__What needs to be done__: Please copy every one of the rows below, character for character.

(Element and text position data)
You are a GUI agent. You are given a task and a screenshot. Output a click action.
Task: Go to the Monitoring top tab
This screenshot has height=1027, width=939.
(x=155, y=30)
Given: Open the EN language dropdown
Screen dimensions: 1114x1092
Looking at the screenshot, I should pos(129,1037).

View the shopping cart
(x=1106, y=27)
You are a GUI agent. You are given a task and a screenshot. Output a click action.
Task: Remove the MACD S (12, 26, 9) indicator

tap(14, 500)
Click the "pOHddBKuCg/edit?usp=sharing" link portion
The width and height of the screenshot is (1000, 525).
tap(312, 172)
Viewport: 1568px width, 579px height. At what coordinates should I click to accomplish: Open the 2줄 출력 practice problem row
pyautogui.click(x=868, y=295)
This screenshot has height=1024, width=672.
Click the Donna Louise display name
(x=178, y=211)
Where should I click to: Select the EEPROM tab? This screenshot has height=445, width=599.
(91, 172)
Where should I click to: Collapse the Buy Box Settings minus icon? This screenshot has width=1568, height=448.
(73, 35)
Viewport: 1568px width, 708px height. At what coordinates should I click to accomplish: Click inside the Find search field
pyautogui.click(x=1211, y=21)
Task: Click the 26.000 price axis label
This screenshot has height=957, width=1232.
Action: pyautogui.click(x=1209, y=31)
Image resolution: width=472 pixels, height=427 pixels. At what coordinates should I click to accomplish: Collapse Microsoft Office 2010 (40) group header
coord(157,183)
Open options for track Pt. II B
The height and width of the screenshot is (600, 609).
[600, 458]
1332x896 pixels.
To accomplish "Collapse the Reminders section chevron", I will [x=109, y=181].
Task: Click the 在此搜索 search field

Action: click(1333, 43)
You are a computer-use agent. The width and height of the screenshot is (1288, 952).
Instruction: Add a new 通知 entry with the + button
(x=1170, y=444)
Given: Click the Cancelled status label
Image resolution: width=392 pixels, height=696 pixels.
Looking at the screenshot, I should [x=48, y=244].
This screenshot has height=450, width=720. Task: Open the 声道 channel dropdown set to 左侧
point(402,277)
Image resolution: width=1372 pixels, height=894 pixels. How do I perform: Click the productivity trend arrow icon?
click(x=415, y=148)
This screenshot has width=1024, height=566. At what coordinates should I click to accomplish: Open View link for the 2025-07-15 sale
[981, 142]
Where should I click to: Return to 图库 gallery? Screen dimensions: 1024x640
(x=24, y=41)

__Result below__:
You are a GUI agent. You are given a task and a screenshot. Output a click action.
Task: Go to the Monitoring top tab
This screenshot has height=1027, width=939.
(x=155, y=30)
Given: Open the EN language dropdown
Screen dimensions: 1114x1092
Looking at the screenshot, I should pos(129,1037).

View the shopping cart
(x=1106, y=27)
You are a GUI agent. You are given a task and a screenshot. Output a click action.
Task: Remove the MACD S (12, 26, 9) indicator

tap(14, 500)
Click the "pOHddBKuCg/edit?usp=sharing" link portion
The width and height of the screenshot is (1000, 525).
tap(312, 172)
Viewport: 1568px width, 579px height. At what coordinates should I click to accomplish: Open the 2줄 출력 practice problem row
pyautogui.click(x=868, y=295)
This screenshot has height=1024, width=672.
Click the Donna Louise display name
(x=178, y=211)
Where should I click to: Select the EEPROM tab? This screenshot has height=445, width=599.
(91, 172)
Where should I click to: Collapse the Buy Box Settings minus icon? This screenshot has width=1568, height=448.
(73, 35)
Viewport: 1568px width, 708px height. At what coordinates should I click to accomplish: Click inside the Find search field
pyautogui.click(x=1211, y=21)
Task: Click the 26.000 price axis label
This screenshot has height=957, width=1232.
Action: pyautogui.click(x=1209, y=31)
Image resolution: width=472 pixels, height=427 pixels. At what coordinates should I click to accomplish: Collapse Microsoft Office 2010 (40) group header
coord(157,183)
Open options for track Pt. II B
The height and width of the screenshot is (600, 609).
[600, 458]
1332x896 pixels.
To accomplish "Collapse the Reminders section chevron", I will [x=109, y=181].
Task: Click the 在此搜索 search field

Action: click(1333, 43)
You are a computer-use agent. The width and height of the screenshot is (1288, 952).
Instruction: Add a new 通知 entry with the + button
(x=1170, y=444)
Given: Click the Cancelled status label
Image resolution: width=392 pixels, height=696 pixels.
Looking at the screenshot, I should [x=48, y=244].
This screenshot has height=450, width=720. Task: Open the 声道 channel dropdown set to 左侧
point(402,277)
Image resolution: width=1372 pixels, height=894 pixels. How do I perform: Click the productivity trend arrow icon?
click(x=415, y=148)
This screenshot has width=1024, height=566. At what coordinates should I click to accomplish: Open View link for the 2025-07-15 sale
[981, 142]
Where should I click to: Return to 图库 gallery? Screen dimensions: 1024x640
(x=24, y=41)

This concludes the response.